Reproduce each line of the material exactly as it reads.

- Given data -

________________

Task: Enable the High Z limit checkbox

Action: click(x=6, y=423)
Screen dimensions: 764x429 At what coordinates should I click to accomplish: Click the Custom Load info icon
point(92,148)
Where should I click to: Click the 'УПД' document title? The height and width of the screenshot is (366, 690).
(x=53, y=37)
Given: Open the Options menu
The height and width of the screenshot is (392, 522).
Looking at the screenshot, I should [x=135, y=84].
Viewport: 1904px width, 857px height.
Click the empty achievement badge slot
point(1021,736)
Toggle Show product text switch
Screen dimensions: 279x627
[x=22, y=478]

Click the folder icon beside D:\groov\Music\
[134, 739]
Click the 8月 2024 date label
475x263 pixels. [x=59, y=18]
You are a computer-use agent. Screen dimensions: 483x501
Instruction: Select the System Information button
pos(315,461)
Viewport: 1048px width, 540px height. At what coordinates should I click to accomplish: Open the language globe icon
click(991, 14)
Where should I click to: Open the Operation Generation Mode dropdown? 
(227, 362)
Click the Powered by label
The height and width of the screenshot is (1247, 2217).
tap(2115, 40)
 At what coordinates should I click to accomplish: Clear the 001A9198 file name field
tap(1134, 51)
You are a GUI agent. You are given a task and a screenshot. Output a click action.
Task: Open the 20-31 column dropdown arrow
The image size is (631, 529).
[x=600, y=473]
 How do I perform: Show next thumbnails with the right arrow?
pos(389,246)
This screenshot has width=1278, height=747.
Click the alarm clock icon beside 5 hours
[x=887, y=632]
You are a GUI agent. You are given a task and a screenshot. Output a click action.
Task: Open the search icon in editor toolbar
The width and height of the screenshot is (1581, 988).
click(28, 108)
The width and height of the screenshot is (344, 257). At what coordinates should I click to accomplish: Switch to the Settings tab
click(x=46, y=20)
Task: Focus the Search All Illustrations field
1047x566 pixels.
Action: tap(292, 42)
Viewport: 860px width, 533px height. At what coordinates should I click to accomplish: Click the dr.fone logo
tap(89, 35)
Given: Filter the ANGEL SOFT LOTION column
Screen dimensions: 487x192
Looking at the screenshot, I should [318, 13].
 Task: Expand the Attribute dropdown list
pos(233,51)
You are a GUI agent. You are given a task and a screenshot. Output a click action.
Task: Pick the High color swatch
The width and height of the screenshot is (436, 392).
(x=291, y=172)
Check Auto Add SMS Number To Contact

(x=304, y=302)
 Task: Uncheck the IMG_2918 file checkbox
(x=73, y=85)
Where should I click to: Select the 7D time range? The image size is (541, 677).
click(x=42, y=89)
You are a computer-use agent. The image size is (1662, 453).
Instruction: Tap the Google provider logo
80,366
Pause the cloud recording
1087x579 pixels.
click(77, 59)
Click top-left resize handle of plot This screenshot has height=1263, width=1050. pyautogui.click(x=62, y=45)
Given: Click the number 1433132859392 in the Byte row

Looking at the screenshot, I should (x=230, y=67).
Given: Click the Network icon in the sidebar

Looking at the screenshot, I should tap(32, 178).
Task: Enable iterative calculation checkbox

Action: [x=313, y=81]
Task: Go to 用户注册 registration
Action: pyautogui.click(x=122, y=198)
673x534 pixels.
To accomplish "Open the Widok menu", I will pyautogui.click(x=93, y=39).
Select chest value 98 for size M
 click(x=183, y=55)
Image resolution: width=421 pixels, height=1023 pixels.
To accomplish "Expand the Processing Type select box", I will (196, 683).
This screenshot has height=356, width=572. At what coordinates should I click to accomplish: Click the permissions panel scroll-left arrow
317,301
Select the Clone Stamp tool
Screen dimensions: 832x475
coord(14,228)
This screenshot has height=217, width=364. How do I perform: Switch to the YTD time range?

________________

- Result for this exercise -
Task: Enable the High Z limit checkbox

Action: click(x=6, y=423)
Screen dimensions: 764x429 At what coordinates should I click to accomplish: Click the Custom Load info icon
point(92,148)
Where should I click to: Click the 'УПД' document title? The height and width of the screenshot is (366, 690).
(x=53, y=37)
Given: Open the Options menu
The height and width of the screenshot is (392, 522).
Looking at the screenshot, I should [x=135, y=84].
Viewport: 1904px width, 857px height.
Click the empty achievement badge slot
point(1021,736)
Toggle Show product text switch
Screen dimensions: 279x627
[x=22, y=478]

Click the folder icon beside D:\groov\Music\
[134, 739]
Click the 8月 2024 date label
475x263 pixels. [x=59, y=18]
You are a computer-use agent. Screen dimensions: 483x501
Instruction: Select the System Information button
pos(315,461)
Viewport: 1048px width, 540px height. At what coordinates should I click to accomplish: Open the language globe icon
click(991, 14)
Where should I click to: Open the Operation Generation Mode dropdown? 
(227, 362)
Click the Powered by label
The height and width of the screenshot is (1247, 2217).
tap(2115, 40)
 At what coordinates should I click to accomplish: Clear the 001A9198 file name field
tap(1134, 51)
You are a GUI agent. You are given a task and a screenshot. Output a click action.
Task: Open the 20-31 column dropdown arrow
The image size is (631, 529).
[x=600, y=473]
 How do I perform: Show next thumbnails with the right arrow?
pos(389,246)
This screenshot has width=1278, height=747.
Click the alarm clock icon beside 5 hours
[x=887, y=632]
You are a GUI agent. You are given a task and a screenshot. Output a click action.
Task: Open the search icon in editor toolbar
The width and height of the screenshot is (1581, 988).
click(28, 108)
The width and height of the screenshot is (344, 257). At what coordinates should I click to accomplish: Switch to the Settings tab
click(x=46, y=20)
Task: Focus the Search All Illustrations field
1047x566 pixels.
Action: tap(292, 42)
Viewport: 860px width, 533px height. At what coordinates should I click to accomplish: Click the dr.fone logo
tap(89, 35)
Given: Filter the ANGEL SOFT LOTION column
Screen dimensions: 487x192
Looking at the screenshot, I should [318, 13].
 Task: Expand the Attribute dropdown list
pos(233,51)
You are a GUI agent. You are given a task and a screenshot. Output a click action.
Task: Pick the High color swatch
The width and height of the screenshot is (436, 392).
(x=291, y=172)
Check Auto Add SMS Number To Contact

(x=304, y=302)
 Task: Uncheck the IMG_2918 file checkbox
(x=73, y=85)
Where should I click to: Select the 7D time range? The image size is (541, 677).
click(x=42, y=89)
You are a computer-use agent. The image size is (1662, 453).
Instruction: Tap the Google provider logo
80,366
Pause the cloud recording
1087x579 pixels.
click(77, 59)
Click top-left resize handle of plot This screenshot has height=1263, width=1050. pyautogui.click(x=62, y=45)
Given: Click the number 1433132859392 in the Byte row

Looking at the screenshot, I should (x=230, y=67).
Given: Click the Network icon in the sidebar

Looking at the screenshot, I should tap(32, 178).
Task: Enable iterative calculation checkbox

Action: [x=313, y=81]
Task: Go to 用户注册 registration
Action: pyautogui.click(x=122, y=198)
673x534 pixels.
To accomplish "Open the Widok menu", I will pyautogui.click(x=93, y=39).
Select chest value 98 for size M
 click(x=183, y=55)
Image resolution: width=421 pixels, height=1023 pixels.
To accomplish "Expand the Processing Type select box", I will (196, 683).
This screenshot has height=356, width=572. At what coordinates should I click to accomplish: Click the permissions panel scroll-left arrow
317,301
Select the Clone Stamp tool
Screen dimensions: 832x475
coord(14,228)
This screenshot has height=217, width=364. How do I perform: Switch to the YTD time range?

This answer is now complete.